Tiene que apretarse los muslos para contenerse.

Antes, Baya era bonita. Vestía sencillamente y pretendía ser discreta. Por entonces, los hombres tenían debilidad por las mujeres discretas, pues lo que se estilaba era la chica de buena familia, esto es, predispuesta al estatuto de bestia de carga, lo cual venía a ser, en una sociedad de tradición esclavista, una buena inversión. Luego, las mentalidades cambiaron de rumbo. Hoy se prefiere a las chicas emancipadas, que sepan reírse a carcajadas y descaderarse, zarandeando tabúes y envidias. En Argel a nadie se le ocurre ya vivir para sí mismo. Eso suena demasiado a indigenismo. Lo que está de moda es la ostentación. Como solamente se vale por lo que se suscita en los demás, cada cual se desvive para no pasar desapercibido, aunque para ello tenga que despelotarse en una mezquita. Baya se presta al juego de buena gana. Ahora que está casi segura de acabar solterona, intenta guardar la cara cambiando de cabeza según el orden del día.
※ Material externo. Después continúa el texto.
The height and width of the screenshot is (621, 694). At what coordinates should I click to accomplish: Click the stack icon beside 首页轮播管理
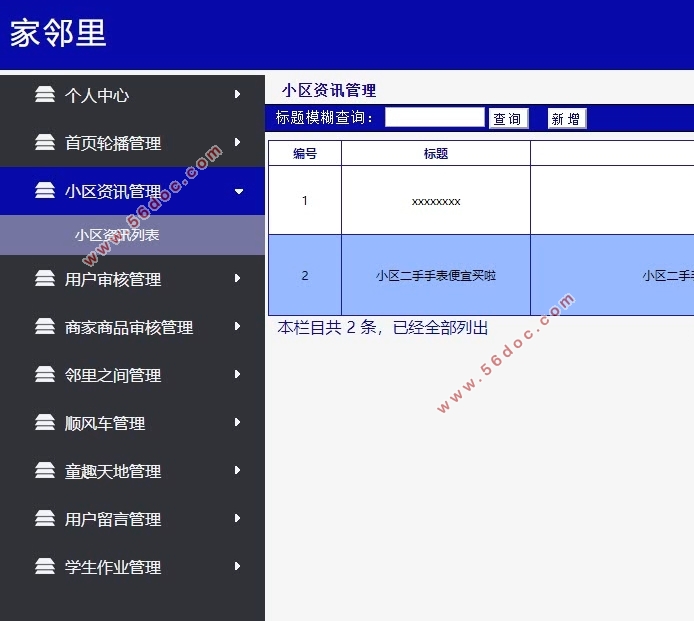(x=45, y=143)
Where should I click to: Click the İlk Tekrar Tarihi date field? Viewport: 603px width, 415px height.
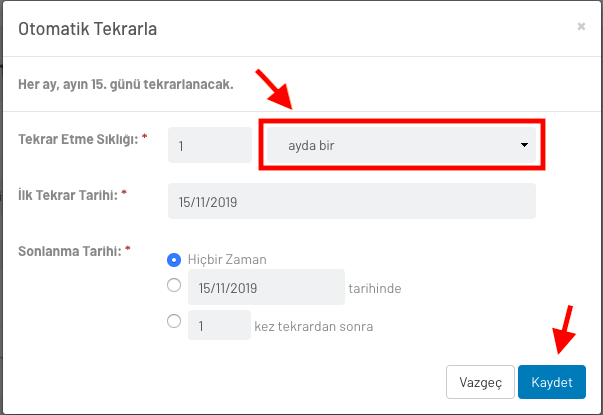[x=351, y=201]
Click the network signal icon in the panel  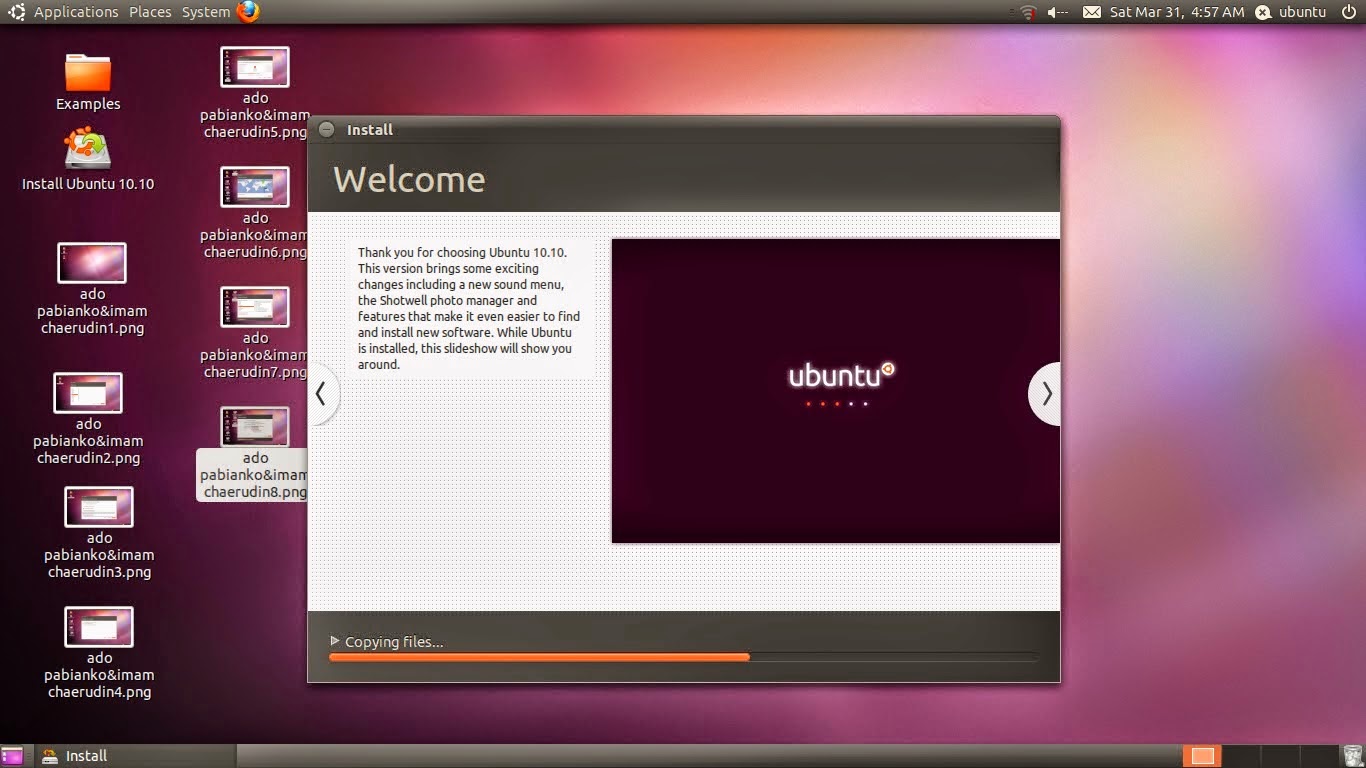[1027, 12]
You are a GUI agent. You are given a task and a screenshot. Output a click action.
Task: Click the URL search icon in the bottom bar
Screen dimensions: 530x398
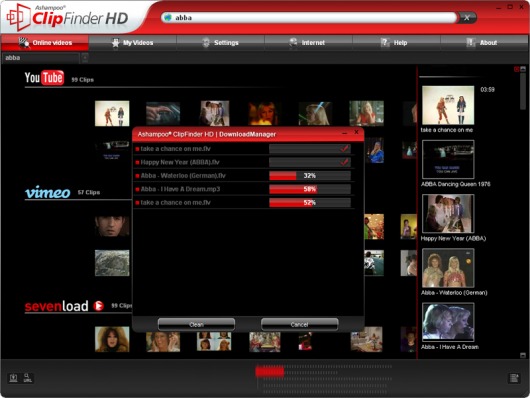pos(28,377)
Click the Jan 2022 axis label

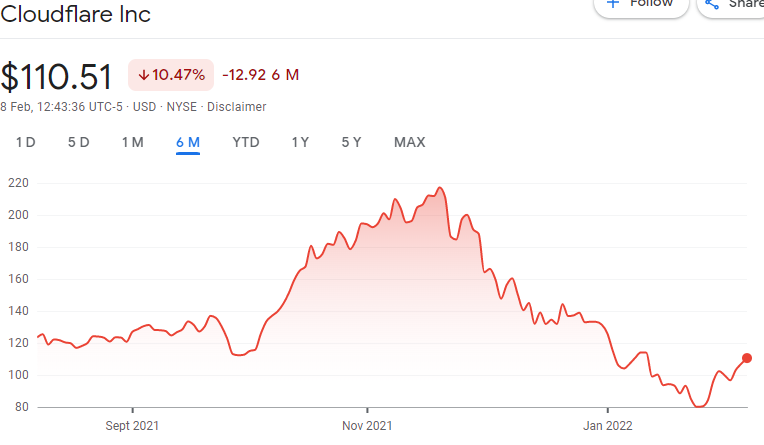pyautogui.click(x=608, y=424)
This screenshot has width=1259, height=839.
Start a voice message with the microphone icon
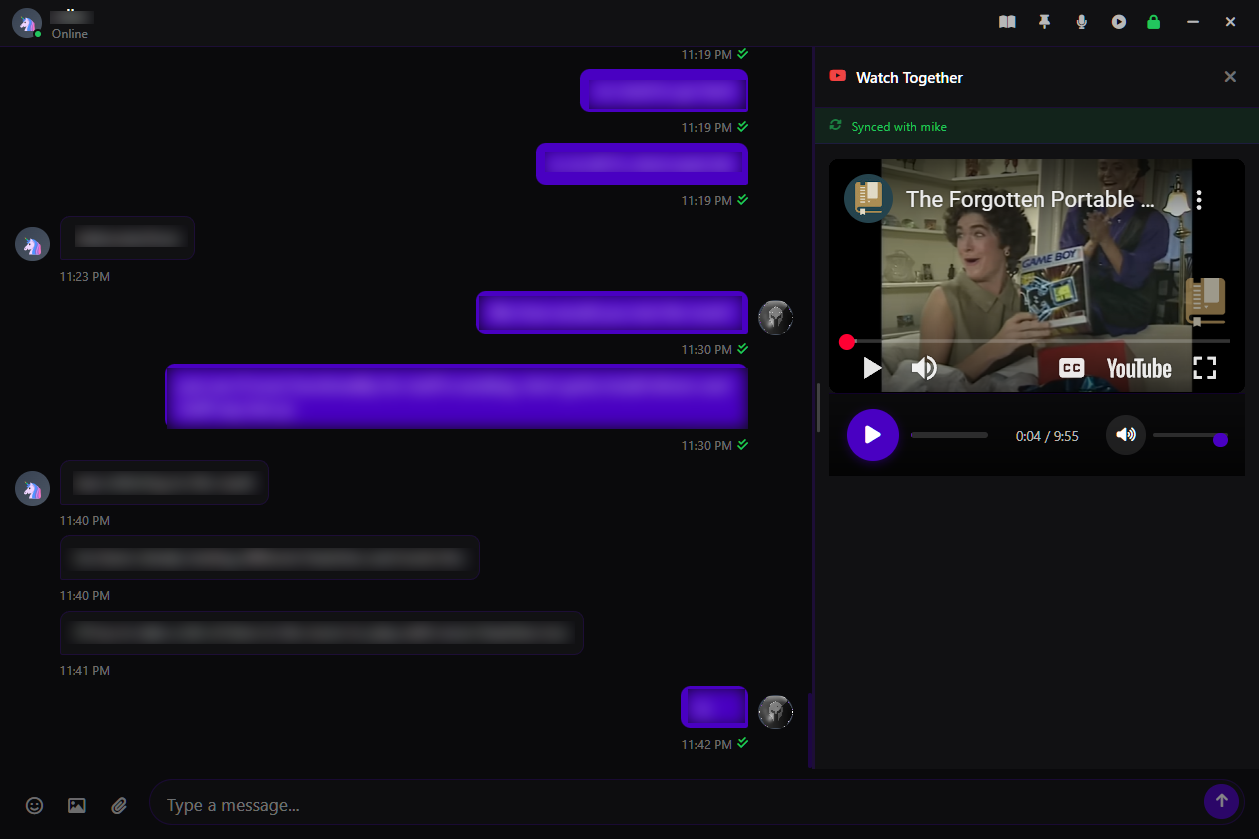coord(1081,21)
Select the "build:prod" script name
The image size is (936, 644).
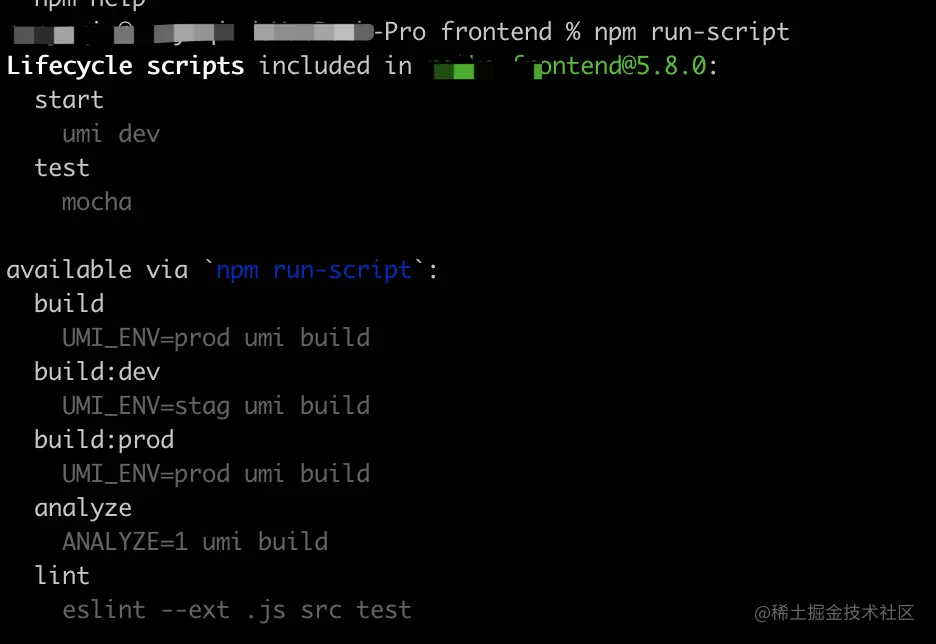104,440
– ¿Cuál es el programa para hoy?

Vuelve a ponerse seria y se baja la falda hasta la rodilla. Pero la apertura es tan considerable que hasta un topo se fijaría en los dibujos de su braguita.

– Sidi Abbas ha anulado la cita, señor comisario. Le ruega que lo disculpe y le promete reanudar el debate cuanto antes -me lee doctamente de su agenda-. El inspector Reduán llegó sin problema a su destino. Estará de regreso a finales de semana… Su señora esposa le pide que no olvide pasar a recogerla a las seis de la tarde… Y finalmente le recuerdo que tiene cita a las once con el profesor Aluch.

Miro mi reloj:

– ¿Qué hora es?

– Las nueve y veinte, señor comisario.

– Esa misma hora tengo yo. Lino quizá se haya creído que hoy es día de asueto pagado.

Baya se golpea la frente con la palma de la mano:

– Es culpa mía. Se me olvidó decirle que el teniente ha telefoneado esta mañana. Dice que está enfermo. Una gripe de caballo.

Aprieto las mandíbulas.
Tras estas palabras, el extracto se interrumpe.